A diferencia de lo que ocurre en Gaash, en Nahal Oz no hay empresas privadas: nadie quiere montar su negocio en zona de riesgo. El kibutz queda en el sur del país y ahí nomás de la Franja de Gaza, un rectángulo de 365 kilómetros cuadrados bloqueado por aire, mar y tierra en el que se apiñan 1.700.000 palestinos y desde donde Hamas dispara sus cohetes Kassam hacia Israel. Daniel Tragerman tenía cuatro años cuando un mortero lanzado desde Gaza lo dejó sin futuro en julio de 2014, durante la operación Margen Protector. El día que Daniel murió, varias familias habían regresado al kibutz por unas horas para ver cómo estaba todo lo que habían dejado al comienzo del nuevo capítulo de la guerra, cuando la urgencia los llevó hacia lo de parientes o amigos, más al Norte y lo más lejos posible. "Se quedó paralizado, no llegó al refugio. Tal vez si hubiera habido un adulto con él...", se lamenta Iael, nacida en Nahal Oz. Diecisiete familias decidieron entonces abandonar el lugar, entre ellas la del nene muerto. "Se fueron ese mismo día y nunca más volvieron", dice muy seria esta mamá de tres chicos de entre cuatro y 10 años, y cuenta también que fue recién después de la tragedia que el gobierno de Netanyahu aceptó construir un jardín de infantes moderno y fortificado en el kibutz.

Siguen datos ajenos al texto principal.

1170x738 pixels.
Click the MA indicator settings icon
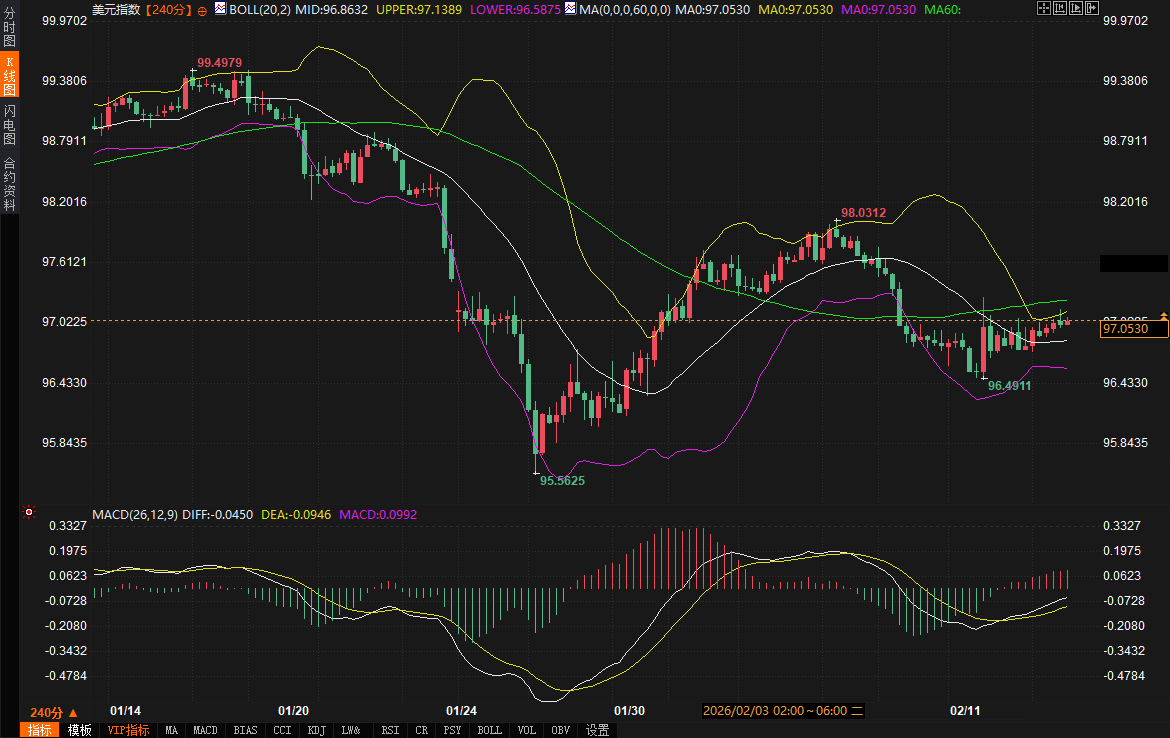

Yael vive en alerta, como sus vecinos. Pero ella, que creció ahí, aún recuerda cómo era ir de compras a Gaza o en familia a su playa: "Hay terroristas y hay palestinos: para mí es importante distinguir eso. Yo sé que ahí enfrente hay gente buena, lo vi, lo viví. Tengo clara la diferencia entre el pueblo palestino y su dirigencia, pero mis hijos no lo ven así; para ellos, del otro lado están los enemigos". De todos modos, ni siquiera eso la empuja a irse de su lugar. "Sé que se puede estar en paz con los vecinos. Tal vez peque de ingenua, pero sigo pensando que podría volver a ser como antes y quiero estar ahí si eso ocurre: me encantaría mostrarles eso a mis hijos".
Yael, mira a los ojos, afloja los puños y sonríe por primera vez.